JA: I heard historian Lewis Erenberg compare it. He said there's a shared history of oppression as well as a common use of the blue note and the wail. He said that the blue note and the wail makes Jews and blacks natural allies in the music world.
JH: Yeah.
JA: I found this Stan Getz quote. He said, "Every time I try to play black it comes out sounding Jewish.”
JH: Yeah, Getz has got a crew with him. Yeah, my brother Percy was going to kick Getz's ass when we went to Cuba.
When we went to Havana, Cuba, Columbia Records put an all-star jazz band together with was everybody that was on the label. Hubert Laws on the flute, Tony Williams on the drums, my brother Percy and myself, because my brother Tootie had split, Willie Bobo. “Silly Bobo” [laughing]. We had Dexter and Getz and me, and they had Arthur Blythe, alto player from the San Francisco area. “Black Arthur”, they called him, and Cedar Walton, and Woody Shaw. So when we got down to Cuba, it was funny. There was a couple of Cuban guys, reporters or something, and they came up. "Oh, where's Mr. Getz?" That was the first person they asked for. I said, "That's him, that tall guy over there." They went over to Dexter. They say, "Mr. Getz?" And Dexter [laughing]…
I remember Lester [Young] said, “What do cats say about Stan Getz and Lester Young?” He says, "What Lester plays, Stan gets!”
Stan was a great saxophone player, but he was kind of arrogant. He got a lot of respect. He made a lot of bread, and some of us weren't making that kind of money.
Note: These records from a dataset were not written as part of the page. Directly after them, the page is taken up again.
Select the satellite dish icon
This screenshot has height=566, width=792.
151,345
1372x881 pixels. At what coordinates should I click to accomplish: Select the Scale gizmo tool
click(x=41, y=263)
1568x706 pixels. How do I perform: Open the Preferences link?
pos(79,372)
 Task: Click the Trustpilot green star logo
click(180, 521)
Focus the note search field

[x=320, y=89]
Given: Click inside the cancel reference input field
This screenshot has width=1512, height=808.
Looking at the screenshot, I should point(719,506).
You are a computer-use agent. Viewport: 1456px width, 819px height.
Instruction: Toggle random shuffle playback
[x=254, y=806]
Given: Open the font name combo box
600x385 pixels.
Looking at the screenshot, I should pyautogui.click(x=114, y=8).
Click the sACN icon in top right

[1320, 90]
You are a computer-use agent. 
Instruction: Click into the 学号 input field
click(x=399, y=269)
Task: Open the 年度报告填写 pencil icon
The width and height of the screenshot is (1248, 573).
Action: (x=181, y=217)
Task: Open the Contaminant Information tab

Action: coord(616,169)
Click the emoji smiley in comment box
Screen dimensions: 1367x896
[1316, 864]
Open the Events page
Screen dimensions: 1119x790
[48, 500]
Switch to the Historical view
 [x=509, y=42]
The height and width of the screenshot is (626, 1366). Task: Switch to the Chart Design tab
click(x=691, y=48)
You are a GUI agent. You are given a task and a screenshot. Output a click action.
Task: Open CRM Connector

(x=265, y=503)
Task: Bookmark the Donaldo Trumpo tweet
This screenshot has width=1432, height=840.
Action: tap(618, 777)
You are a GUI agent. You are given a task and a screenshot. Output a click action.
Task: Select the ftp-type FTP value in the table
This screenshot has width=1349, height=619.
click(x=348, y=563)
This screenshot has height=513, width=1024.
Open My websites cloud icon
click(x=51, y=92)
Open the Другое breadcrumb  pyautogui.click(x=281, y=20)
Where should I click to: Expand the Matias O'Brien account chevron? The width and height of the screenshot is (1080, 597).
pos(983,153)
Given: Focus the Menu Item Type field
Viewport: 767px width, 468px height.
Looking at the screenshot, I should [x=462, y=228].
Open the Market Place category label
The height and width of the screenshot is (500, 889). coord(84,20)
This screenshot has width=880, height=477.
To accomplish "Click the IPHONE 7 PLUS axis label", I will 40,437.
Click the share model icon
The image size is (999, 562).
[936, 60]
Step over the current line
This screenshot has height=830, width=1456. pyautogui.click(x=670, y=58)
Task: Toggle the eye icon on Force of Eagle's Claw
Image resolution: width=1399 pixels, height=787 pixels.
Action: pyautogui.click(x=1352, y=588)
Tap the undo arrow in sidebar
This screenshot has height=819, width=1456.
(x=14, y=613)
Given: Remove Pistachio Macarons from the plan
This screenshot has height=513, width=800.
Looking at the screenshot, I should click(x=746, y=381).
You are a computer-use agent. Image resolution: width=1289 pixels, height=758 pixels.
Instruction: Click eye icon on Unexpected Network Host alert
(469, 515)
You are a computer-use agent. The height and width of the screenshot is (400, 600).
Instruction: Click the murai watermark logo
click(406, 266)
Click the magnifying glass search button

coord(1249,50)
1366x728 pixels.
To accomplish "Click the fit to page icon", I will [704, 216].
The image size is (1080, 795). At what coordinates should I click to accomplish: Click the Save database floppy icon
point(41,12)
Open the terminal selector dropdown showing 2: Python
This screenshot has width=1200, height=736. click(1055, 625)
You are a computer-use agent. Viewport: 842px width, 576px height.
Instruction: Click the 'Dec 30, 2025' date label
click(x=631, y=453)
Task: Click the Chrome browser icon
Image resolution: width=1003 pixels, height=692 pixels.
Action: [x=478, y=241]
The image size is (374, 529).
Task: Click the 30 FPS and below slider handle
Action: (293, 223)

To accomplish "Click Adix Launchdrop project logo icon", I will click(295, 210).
You know, we objected to the fact that we created the music, and the white guys make more, you know?
So you know, but that was the way the country is, and it's still like that. You know, Trane didn't make all that money until he died, then his family and him got ... He made a reputation, super, super, super. You know, but I mean, we make a living, man.
I don't need nothing. I've got enough to last my few years, what I've got, whatever I've got left. We made money, but the fact is that jazz music was put on the back burner.
JA: How about Benny Goodman being named the ‘King of Swing’?
JH: Oh yeah. But he wasn't. Basie was the King of Swing.
JA: I love that Benny Goodman desegregated his bands.
JH: Benny was cool. Sure, he was cool, but I like Artie [Shaw] better. I liked his Gramercy Five. Artie had a warmer clarinet style.
JA: There's a lot of Jewish booking agents, record producers, concert promoters, club owners, managers, critics, composers and musicians. But when you think of Jews in jazz, what component do you think was most significant, or does it all go together?
JH: I like some of the arrangers and composers. The writers, the composers, I like that side of the music as well as performance. Individual performances, you know?
I don't know if he was Jewish, man, but I liked Zoot Sims better than Getz. I liked Zoot's warmth in his playing, man.